Compared to SPARQLWrapper
, this saves data wrangling time.
df=endpoint.select("""
SELECT ?firstLetter (COUNT (?s) as ?n_artists)
WHERE {
?s a mo:MusicArtist;
foaf:name ?artistName.
BIND(UCASE(SUBSTR(?artistName, 1, 1)) AS ?firstLetter)
}
GROUP BY ?firstLetter ORDER BY DESC(?n_artists)
""")
df.head()
n_artists | |
---|---|
firstLetter | |
T | 93 |
S | 87 |
M | 82 |
J | 70 |
D | 63 |
%matplotlib inline
df.plot.bar()
<matplotlib.axes._subplots.AxesSubplot at 0x19dcc7de550>
The author of gastrodon
has written a bunch of interesting notebooks for both local and remote endpoints here.
For more, there is also the SPARQL Jupyter kernel (see example from Semantic Web London meetup).

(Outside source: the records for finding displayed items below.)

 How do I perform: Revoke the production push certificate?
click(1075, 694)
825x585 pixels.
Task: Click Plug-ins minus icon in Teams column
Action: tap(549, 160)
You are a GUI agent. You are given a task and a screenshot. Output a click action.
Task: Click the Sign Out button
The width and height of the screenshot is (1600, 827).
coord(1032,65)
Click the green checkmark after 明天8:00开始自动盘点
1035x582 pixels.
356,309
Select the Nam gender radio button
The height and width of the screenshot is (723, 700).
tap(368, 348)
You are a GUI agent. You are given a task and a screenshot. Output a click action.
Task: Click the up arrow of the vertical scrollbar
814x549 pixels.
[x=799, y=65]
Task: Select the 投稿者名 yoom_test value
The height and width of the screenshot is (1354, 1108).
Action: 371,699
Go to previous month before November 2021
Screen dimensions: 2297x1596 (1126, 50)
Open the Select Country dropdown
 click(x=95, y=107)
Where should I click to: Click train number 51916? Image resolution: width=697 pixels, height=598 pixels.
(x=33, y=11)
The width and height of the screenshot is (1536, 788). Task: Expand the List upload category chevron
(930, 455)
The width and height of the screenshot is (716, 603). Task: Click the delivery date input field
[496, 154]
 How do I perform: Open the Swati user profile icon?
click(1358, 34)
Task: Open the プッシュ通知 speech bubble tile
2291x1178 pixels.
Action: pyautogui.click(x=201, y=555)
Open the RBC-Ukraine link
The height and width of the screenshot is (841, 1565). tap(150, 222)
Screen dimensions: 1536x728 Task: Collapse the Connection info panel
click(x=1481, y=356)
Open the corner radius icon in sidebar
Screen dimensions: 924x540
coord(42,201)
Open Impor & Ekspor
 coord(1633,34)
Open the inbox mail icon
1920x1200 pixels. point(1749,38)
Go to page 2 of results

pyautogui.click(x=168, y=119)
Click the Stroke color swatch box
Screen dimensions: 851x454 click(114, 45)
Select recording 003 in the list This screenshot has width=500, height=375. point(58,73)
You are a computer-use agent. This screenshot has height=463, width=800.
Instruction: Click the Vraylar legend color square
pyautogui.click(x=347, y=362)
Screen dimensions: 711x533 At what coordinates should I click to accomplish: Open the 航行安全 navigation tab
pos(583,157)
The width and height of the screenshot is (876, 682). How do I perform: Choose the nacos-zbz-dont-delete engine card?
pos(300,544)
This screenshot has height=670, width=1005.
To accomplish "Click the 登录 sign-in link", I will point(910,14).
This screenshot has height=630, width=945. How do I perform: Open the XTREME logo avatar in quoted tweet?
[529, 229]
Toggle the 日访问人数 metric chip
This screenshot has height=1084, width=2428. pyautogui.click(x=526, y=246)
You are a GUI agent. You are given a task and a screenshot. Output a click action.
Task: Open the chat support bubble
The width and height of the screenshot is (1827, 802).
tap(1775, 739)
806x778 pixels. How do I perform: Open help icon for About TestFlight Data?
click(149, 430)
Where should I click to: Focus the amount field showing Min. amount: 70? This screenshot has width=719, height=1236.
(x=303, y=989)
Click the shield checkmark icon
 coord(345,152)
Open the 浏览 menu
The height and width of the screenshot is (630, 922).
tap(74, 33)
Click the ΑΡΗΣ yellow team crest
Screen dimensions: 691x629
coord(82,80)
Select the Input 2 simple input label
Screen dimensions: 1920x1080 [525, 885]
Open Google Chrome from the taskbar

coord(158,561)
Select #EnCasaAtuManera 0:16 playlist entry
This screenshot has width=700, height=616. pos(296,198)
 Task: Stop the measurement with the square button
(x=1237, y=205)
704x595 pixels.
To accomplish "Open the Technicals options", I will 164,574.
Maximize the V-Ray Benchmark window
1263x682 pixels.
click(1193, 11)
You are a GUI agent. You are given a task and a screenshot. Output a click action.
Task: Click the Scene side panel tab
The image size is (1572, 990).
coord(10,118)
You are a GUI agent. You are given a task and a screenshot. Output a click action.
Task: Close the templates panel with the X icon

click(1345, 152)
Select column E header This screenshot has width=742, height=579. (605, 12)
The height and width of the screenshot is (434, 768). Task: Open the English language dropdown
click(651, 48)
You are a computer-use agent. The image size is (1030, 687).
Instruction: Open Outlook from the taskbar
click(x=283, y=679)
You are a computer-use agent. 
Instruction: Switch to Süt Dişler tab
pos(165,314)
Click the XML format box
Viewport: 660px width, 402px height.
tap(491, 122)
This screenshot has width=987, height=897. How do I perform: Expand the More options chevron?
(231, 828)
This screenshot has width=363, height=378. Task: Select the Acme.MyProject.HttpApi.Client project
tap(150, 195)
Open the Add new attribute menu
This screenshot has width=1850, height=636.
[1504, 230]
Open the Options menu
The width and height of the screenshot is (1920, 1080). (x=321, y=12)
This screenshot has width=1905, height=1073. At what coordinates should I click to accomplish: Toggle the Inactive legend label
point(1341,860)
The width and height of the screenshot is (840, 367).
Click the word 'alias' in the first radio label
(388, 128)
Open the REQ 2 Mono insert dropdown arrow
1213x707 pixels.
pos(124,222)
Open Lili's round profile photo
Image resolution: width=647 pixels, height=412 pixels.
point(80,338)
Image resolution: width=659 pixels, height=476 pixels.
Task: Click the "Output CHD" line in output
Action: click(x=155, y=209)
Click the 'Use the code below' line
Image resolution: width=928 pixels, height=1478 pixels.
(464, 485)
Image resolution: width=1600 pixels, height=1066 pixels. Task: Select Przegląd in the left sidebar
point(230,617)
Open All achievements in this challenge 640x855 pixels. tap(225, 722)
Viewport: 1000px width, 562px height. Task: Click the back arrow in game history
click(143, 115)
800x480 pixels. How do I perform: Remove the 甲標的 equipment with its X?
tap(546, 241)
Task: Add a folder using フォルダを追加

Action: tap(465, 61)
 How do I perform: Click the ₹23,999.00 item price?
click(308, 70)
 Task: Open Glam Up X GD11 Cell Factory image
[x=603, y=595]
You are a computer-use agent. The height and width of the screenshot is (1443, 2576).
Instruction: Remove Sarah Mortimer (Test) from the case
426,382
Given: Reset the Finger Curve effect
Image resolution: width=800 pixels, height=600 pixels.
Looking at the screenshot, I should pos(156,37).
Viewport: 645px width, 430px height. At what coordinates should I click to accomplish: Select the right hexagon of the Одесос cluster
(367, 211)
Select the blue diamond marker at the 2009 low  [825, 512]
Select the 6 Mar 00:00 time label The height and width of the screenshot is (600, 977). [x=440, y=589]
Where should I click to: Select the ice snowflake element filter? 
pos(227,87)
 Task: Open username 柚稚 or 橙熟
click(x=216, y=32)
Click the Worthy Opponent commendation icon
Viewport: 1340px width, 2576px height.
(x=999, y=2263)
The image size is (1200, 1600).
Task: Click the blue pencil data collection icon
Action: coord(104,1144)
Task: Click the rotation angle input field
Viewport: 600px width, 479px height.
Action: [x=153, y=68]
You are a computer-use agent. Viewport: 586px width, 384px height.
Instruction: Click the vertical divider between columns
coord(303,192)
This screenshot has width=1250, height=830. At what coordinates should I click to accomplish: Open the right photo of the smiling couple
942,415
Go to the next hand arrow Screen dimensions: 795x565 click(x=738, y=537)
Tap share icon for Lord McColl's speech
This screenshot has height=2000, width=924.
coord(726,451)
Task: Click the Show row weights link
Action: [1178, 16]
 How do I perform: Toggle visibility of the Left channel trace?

However, as things stand now, the python packages are more user-friendly than the SPARQL kernel as they allow you to put both your SPARQL query and python code in the same notebook.
Based on the above, it seems the answer is yes, we can work with RDF data in python. It's imperfect but there are tools that are developing.
Why might working with RDF data in python be desirable anyway?
If the goal is wider adoption of W3C's semantic web standards and recommendations (RDF, OWL, SPARQL, SKOS etc), then better integration with popular scripting and data analysis languages like python definitely wouldn't hurt.
It's also worth adding that while python remains one of the most popular tools for data science, some triplestores are adding native ML capabilities (e.g. Stardog Predictive Analytics API allows for easier model building, graph-native NLP capabilities), which is quite exciting. There may be concerns of reproducability when RDF data changes. This may be addressed by reification (statements about statements) and provenance (information about the people and activities that produced the data), which are used in RDF for versioning data/ boosting reliability and trustworthiness.